Results Results: 130 patients were included, excluded 4 (3%) by incomplete data for analysis. The median age (p25-p75) of the 126 (97%) patients was 55.9 (47-65), 79% female, 72% FR +, 49% received etanercept as first biological and the rest as second or third 44% were treated with concomitant MTX and 28% with low doses of corticosteroids. The duration of RA was 10.9 (6.9 to 20) years. Remission was found and it was possible to reduce the dose of etanercept in 92 (73%) cases. Of these, only 1 (0.8) discontinued treatment due to persistence of remission and the majority (48%) received doses of 25 mg of etanercept every 7 days. The main characteristics of the two groups of patients are shown in the table. In multivariate analysis that shorter duration of RA greater chance of remission (OR 0.98 95% CI 0.97 to 1.001) and smoking as a factor of no remission (OR 2.54 95% CI 1,1 5 found, 8), but the predictive capabilities of the models were low (11%).

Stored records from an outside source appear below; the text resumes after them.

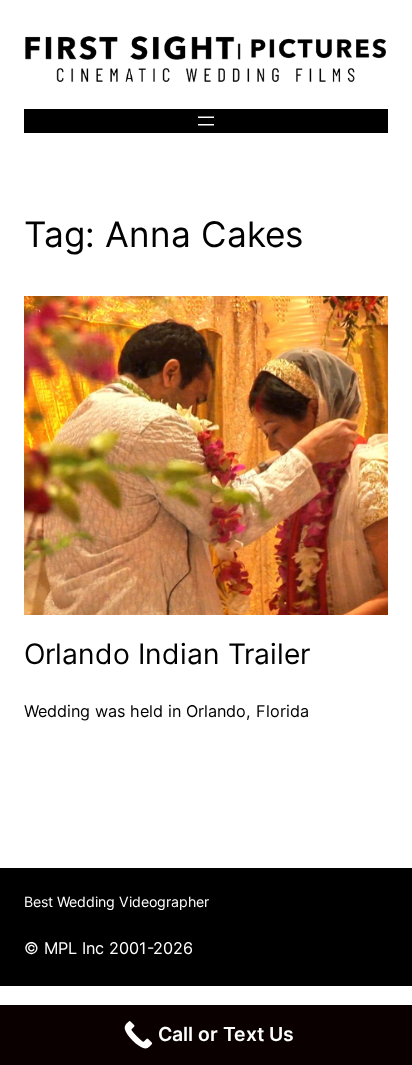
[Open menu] (206, 121)
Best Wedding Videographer (116, 901)
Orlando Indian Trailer (167, 654)
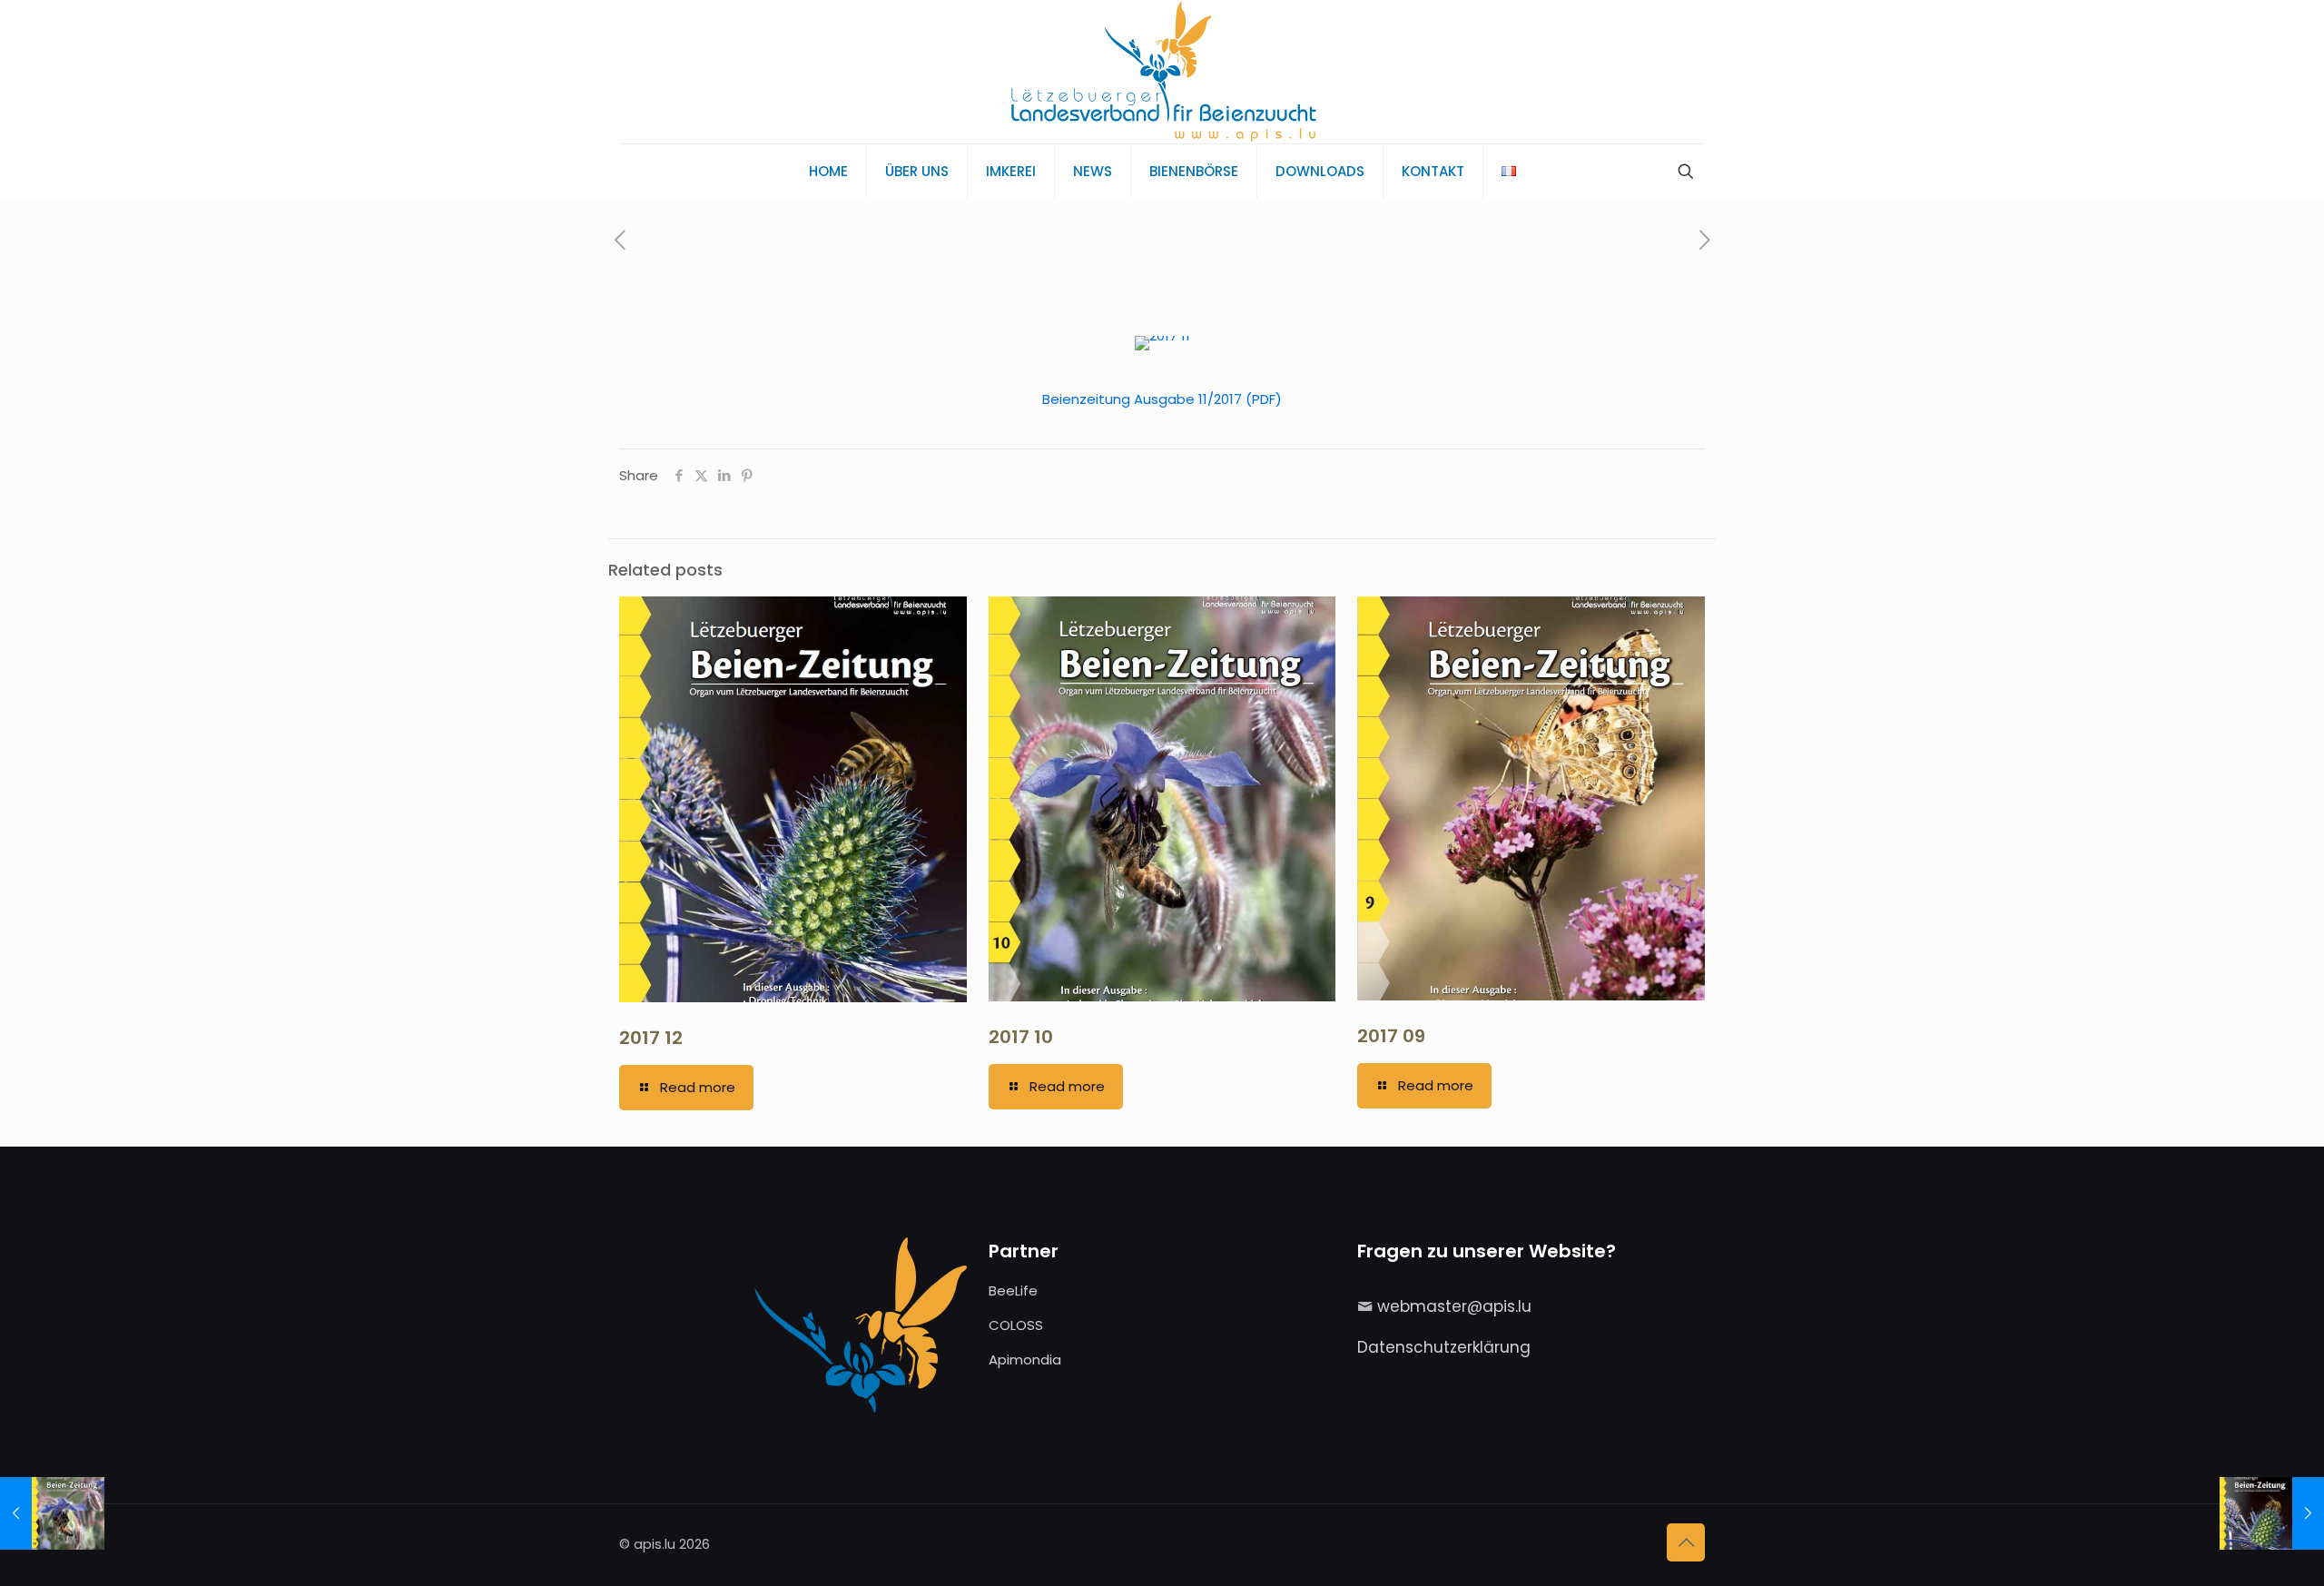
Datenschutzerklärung (1444, 1347)
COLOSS (1016, 1325)
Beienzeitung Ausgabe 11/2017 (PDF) (1162, 399)
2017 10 (1021, 1036)
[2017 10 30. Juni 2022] (52, 1513)
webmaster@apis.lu (1454, 1306)
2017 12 (651, 1037)
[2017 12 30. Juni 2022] (2272, 1513)
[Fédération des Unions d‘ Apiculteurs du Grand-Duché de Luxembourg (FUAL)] (1162, 71)
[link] (1162, 343)
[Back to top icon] (1686, 1542)
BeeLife (1013, 1290)
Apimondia (1025, 1359)
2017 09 (1391, 1036)
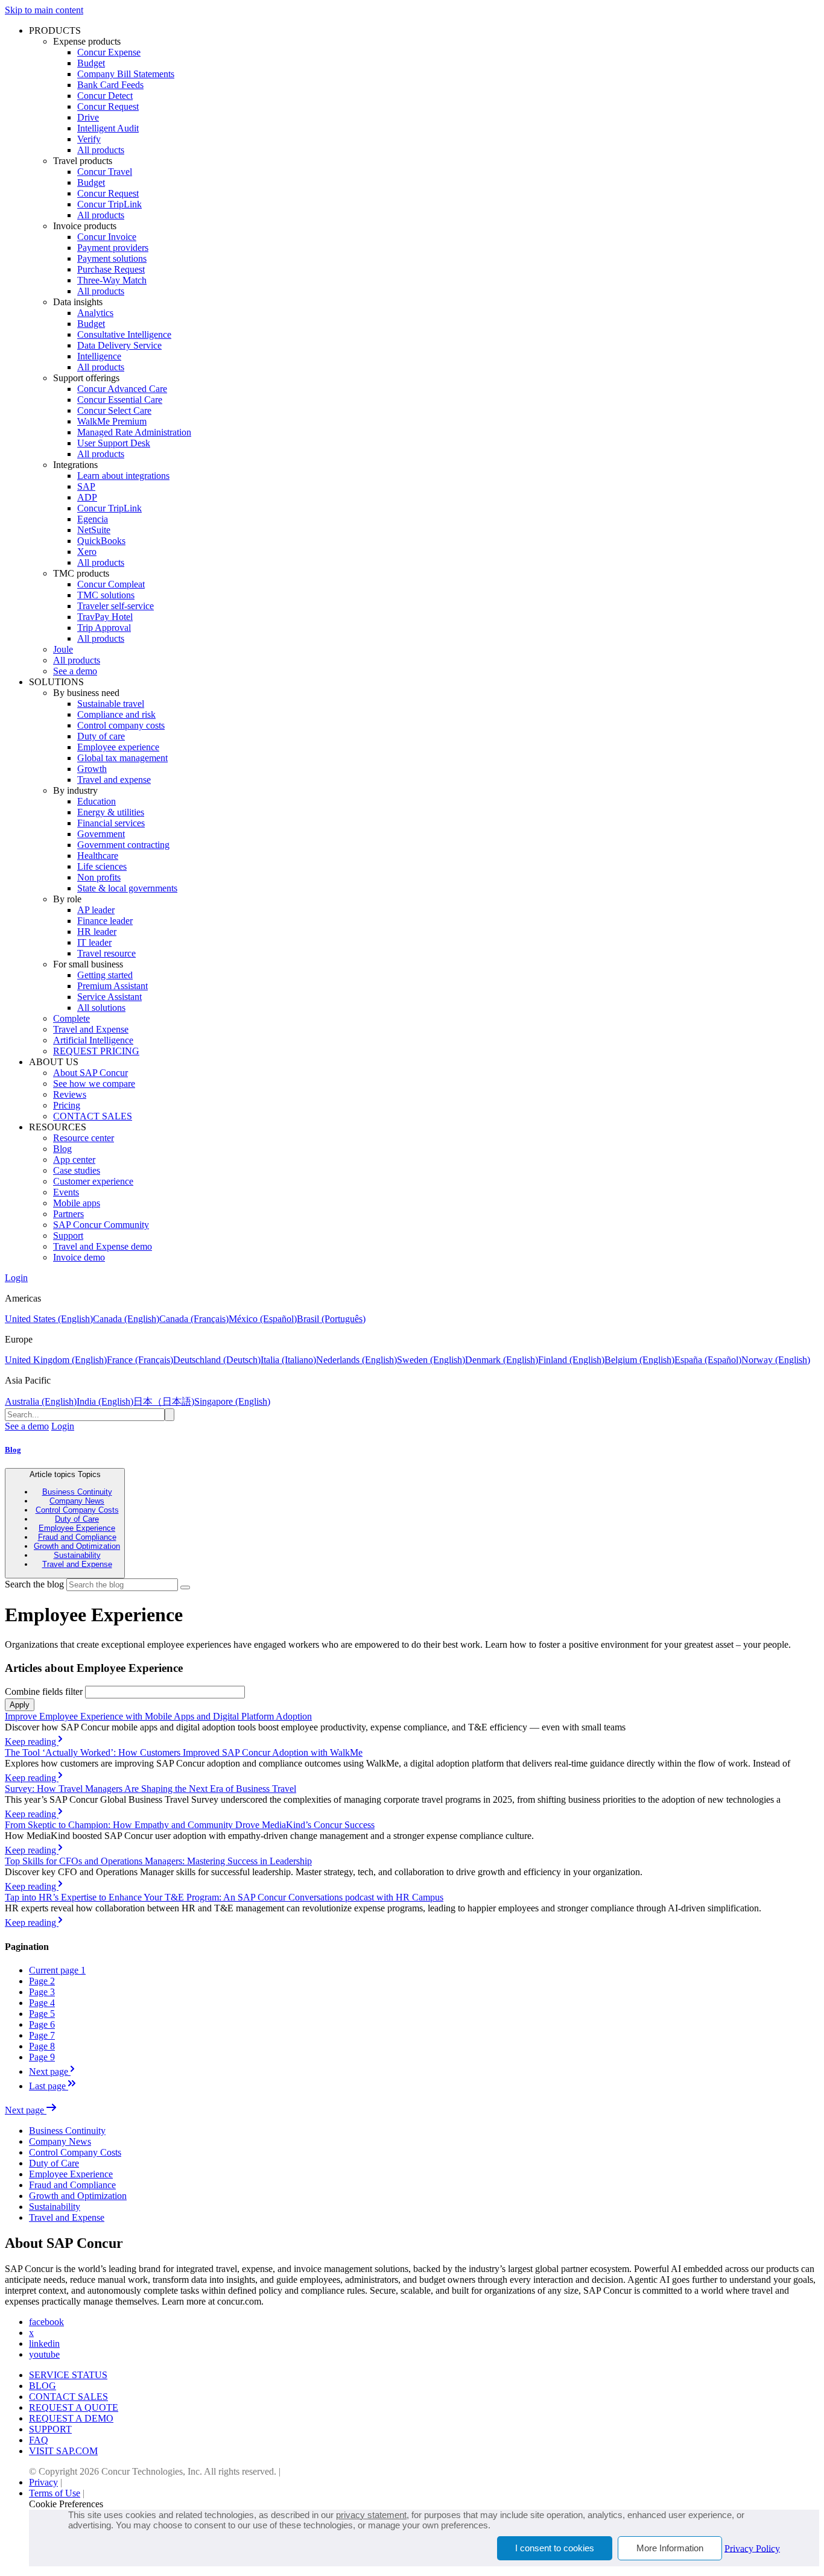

Conclusion: In patients with RA treated in routine clinical practice and appropriate response to etanercept, remission is possible and reduces the dose of biological two-thirds of patients with RA, although the definitive discontinuation is rare.

In multivariate analysis that shorter duration of RA greater chance of remission (OR 0.98 95% CI 0.97 to 1.001) and smoking as a factor of no remission (OR 2.54 95% CI 1,1 5 found, 8), but the predictive capabilities of the models were low (11%).

Conclusions In patients with RA treated in routine clinical practice and appropriate response to etanercept, remission is possible and reduces the dose of biological two-thirds of patients with RA, although the definitive discontinuation is rare.